パントテン酸は多くの代謝に関わる補酵素であり、体内のエネルギー産生やストレスへの抵抗力をつけるために不可欠であり、抗ストレス効果や動脈硬化を予防する働きによって、全身の細胞、組織の健康維持に関わっている為、大切な栄養素なのです。
パントテン酸の生理作用は、コエンザイムA(CoA)やACPの補欠分子族である4-ホスホパンテテインの構成成分として、糖及び脂肪酸代謝に関わっています。
パントテン酸はビタミンB1とともに糖の代謝の中心的な役割を担ったり、ビタミンB2とともに脂質代謝に関わります。
神経細胞の合成
体内でCoAとなり、エネルギー代謝の過程で働く100種類以上の酵素の働きを助けています。
細胞中のパントテン酸の大半は、補酵素型のCoAの誘導体であるアセチルCoAやアシルCoAとして存在しています。

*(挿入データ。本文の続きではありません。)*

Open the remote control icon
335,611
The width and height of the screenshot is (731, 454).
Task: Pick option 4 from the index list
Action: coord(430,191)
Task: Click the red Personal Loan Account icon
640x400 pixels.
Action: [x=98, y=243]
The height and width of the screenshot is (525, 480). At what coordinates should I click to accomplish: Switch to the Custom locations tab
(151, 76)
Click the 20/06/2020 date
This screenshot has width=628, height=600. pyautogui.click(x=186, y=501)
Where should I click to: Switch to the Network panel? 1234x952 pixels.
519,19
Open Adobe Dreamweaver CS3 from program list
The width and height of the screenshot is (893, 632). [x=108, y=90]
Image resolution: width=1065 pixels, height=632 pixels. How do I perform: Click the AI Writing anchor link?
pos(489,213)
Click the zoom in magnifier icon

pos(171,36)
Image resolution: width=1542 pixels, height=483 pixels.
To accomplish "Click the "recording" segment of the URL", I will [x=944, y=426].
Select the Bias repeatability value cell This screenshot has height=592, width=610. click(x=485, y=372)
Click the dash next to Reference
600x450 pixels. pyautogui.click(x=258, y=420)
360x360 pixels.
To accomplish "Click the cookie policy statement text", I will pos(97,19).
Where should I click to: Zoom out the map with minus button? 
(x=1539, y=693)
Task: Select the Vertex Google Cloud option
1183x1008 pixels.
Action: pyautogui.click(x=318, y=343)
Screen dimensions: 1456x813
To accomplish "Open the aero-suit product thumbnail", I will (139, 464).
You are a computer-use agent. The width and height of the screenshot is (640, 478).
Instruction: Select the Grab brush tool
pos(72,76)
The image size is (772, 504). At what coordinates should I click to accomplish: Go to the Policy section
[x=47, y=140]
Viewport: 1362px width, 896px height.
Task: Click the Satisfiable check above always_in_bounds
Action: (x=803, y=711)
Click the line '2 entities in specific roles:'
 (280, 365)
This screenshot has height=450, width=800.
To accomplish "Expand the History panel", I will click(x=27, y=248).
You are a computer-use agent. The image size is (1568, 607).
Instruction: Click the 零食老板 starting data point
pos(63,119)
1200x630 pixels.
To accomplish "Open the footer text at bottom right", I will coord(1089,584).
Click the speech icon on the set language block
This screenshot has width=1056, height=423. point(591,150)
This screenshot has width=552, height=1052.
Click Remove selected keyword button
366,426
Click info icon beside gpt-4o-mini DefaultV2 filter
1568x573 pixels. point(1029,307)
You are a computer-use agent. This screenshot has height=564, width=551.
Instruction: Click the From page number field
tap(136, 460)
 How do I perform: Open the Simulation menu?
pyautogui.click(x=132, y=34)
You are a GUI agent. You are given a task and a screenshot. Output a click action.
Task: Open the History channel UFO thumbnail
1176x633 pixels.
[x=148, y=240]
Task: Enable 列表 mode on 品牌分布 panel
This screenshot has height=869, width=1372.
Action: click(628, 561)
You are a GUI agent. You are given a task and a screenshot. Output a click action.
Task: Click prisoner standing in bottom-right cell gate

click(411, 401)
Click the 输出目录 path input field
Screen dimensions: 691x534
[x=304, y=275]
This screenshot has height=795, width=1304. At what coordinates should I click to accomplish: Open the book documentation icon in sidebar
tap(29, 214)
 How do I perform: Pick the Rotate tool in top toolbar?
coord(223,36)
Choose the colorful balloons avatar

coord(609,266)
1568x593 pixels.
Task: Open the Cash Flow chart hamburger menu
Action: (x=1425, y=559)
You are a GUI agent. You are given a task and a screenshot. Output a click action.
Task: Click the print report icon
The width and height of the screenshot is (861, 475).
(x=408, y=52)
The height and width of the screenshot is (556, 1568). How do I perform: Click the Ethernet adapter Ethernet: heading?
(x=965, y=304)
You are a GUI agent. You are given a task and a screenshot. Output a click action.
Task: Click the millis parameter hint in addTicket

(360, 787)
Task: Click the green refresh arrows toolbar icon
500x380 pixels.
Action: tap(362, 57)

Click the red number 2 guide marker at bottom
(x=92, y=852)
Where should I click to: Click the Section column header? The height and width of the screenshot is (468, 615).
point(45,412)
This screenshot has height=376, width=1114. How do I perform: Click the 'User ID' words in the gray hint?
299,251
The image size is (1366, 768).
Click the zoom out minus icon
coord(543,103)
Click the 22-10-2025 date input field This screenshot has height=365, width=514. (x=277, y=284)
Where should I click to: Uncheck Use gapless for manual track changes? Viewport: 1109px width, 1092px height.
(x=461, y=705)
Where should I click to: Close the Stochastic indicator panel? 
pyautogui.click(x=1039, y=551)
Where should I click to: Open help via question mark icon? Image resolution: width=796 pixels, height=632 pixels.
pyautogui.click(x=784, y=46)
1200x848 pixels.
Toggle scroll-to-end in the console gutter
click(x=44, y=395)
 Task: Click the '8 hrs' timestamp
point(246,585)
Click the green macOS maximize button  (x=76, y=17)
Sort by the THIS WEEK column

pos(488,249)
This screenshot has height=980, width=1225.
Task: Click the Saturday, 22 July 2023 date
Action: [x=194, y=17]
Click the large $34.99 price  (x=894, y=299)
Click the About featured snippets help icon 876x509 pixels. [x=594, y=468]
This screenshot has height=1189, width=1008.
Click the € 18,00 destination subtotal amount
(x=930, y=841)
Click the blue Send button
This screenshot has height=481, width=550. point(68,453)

パントテン酸は脂肪酸に結合することで炭水化物、脂質、蛋白質からエネルギーをつくり出す反応に関わるアセチルCoAや、脂肪酸の合成と分解に関わるアシルCoAを生成します。
アセチルCoAは代謝の過程で作られ、神経伝達物質、細胞膜の材料となるコリンを神経伝達物質であるアセチルコリンに変えることで、神経細胞の合成を促します。
欠乏症状及び過剰摂取障害
パントテン酸不足は細胞内CoA濃度が低下することにより、成長停止、副腎障害、手や足のしびれと灼熱感、頭痛、疲労、不眠、胃不快感を伴う食欲不振の症状等を呈します。
パントテン酸の含有量が100gあたり5㎎を超える食材は肝臓以外存在しません。
通常通り食品を摂取していれば、過剰摂取による健康障害は殆どないと言えるでしょう。